• [WHAT THIS TASK INVOLVES]:
From the line containing "Instruction: Click info icon beside 修改头像" to the end of the records below, both included, every line should be repeated exactly; pictures should be dropped.

• [DATA SUPPLIED]:
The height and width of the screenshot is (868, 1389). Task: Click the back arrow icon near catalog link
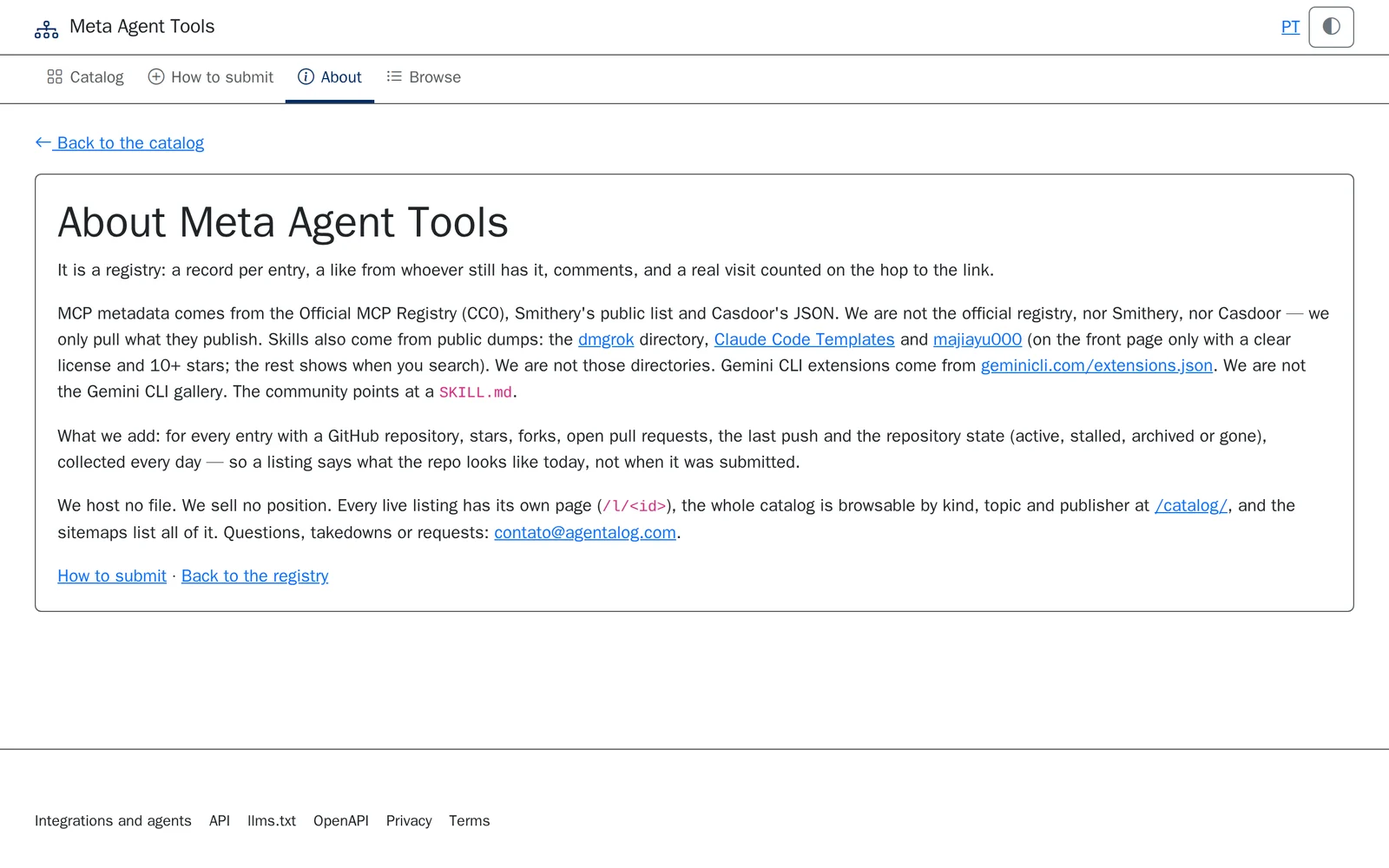coord(43,142)
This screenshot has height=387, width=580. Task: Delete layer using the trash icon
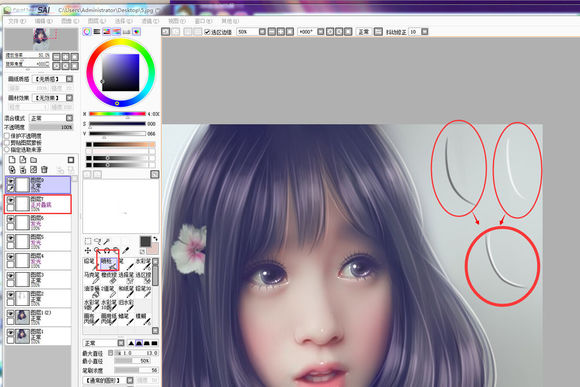(x=44, y=170)
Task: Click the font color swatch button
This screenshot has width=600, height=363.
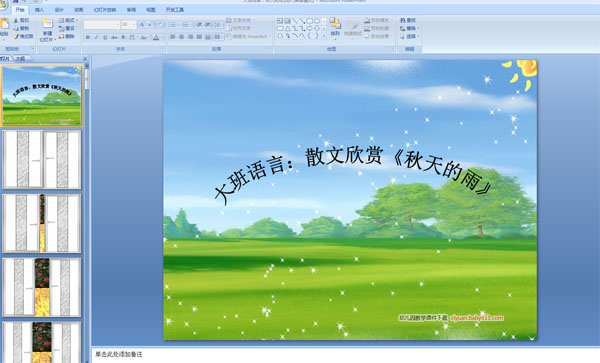Action: (x=156, y=37)
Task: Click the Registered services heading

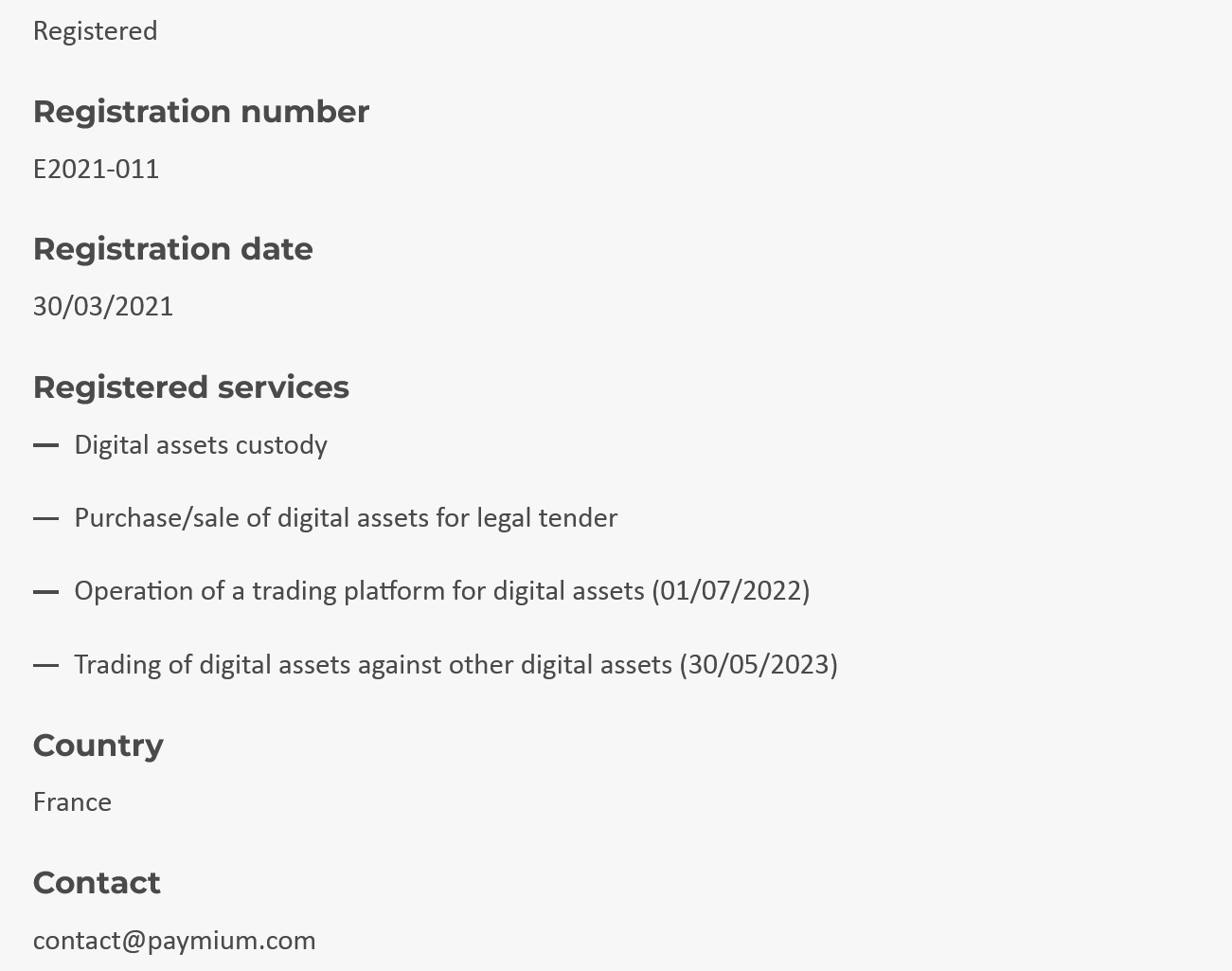Action: pyautogui.click(x=191, y=387)
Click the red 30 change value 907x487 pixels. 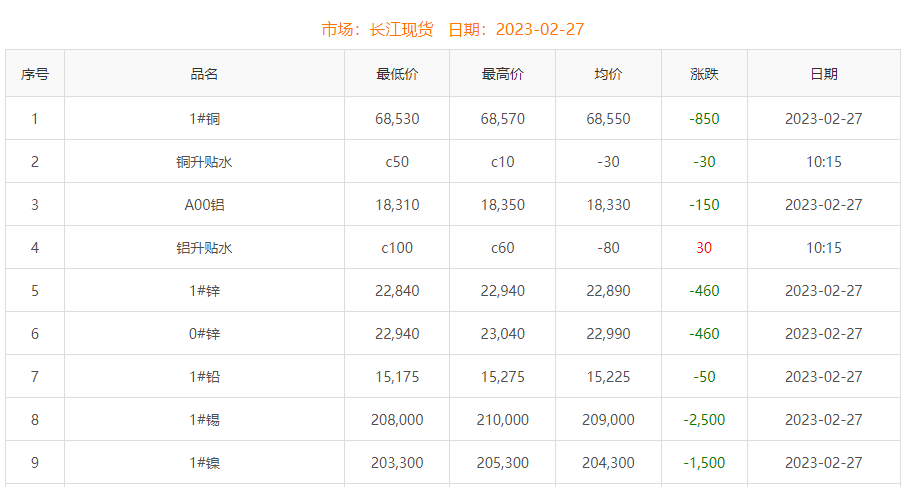click(x=704, y=248)
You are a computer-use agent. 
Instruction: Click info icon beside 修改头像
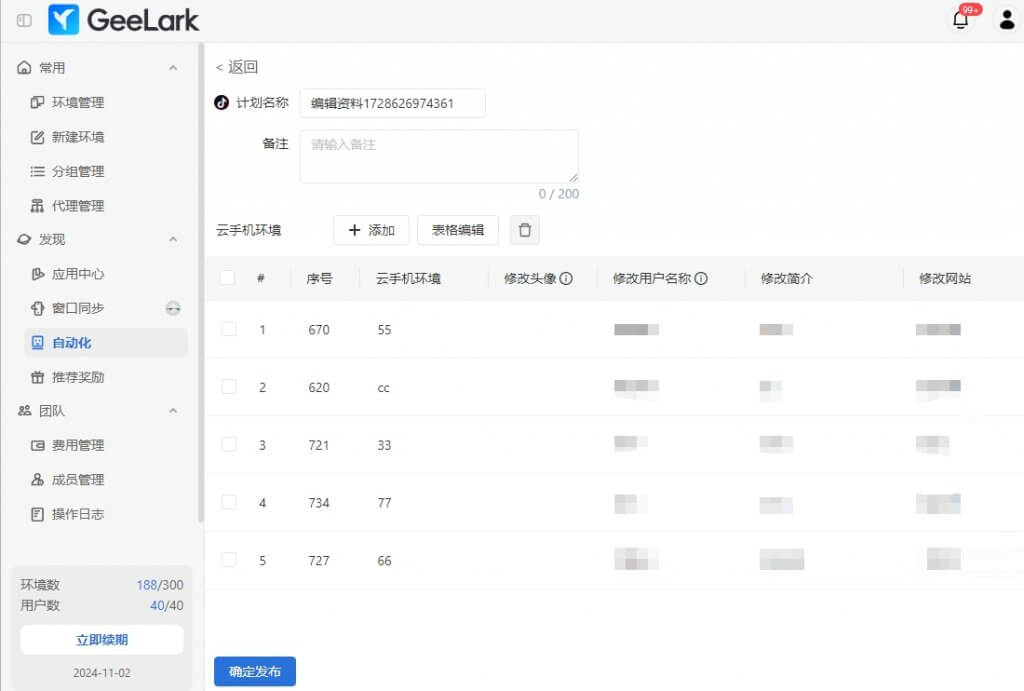[x=566, y=279]
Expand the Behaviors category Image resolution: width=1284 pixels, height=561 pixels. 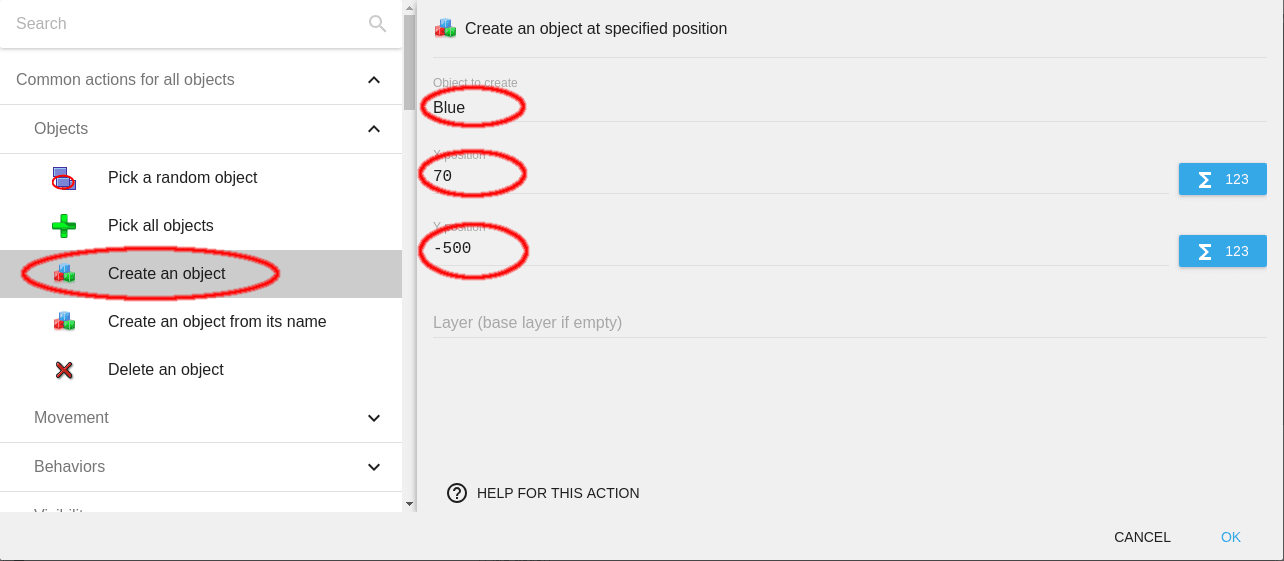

• [SOLUTION TO THIS EXERCISE]:
Instruction: Click info icon beside 修改头像
[x=566, y=279]
Expand the Behaviors category Image resolution: width=1284 pixels, height=561 pixels. 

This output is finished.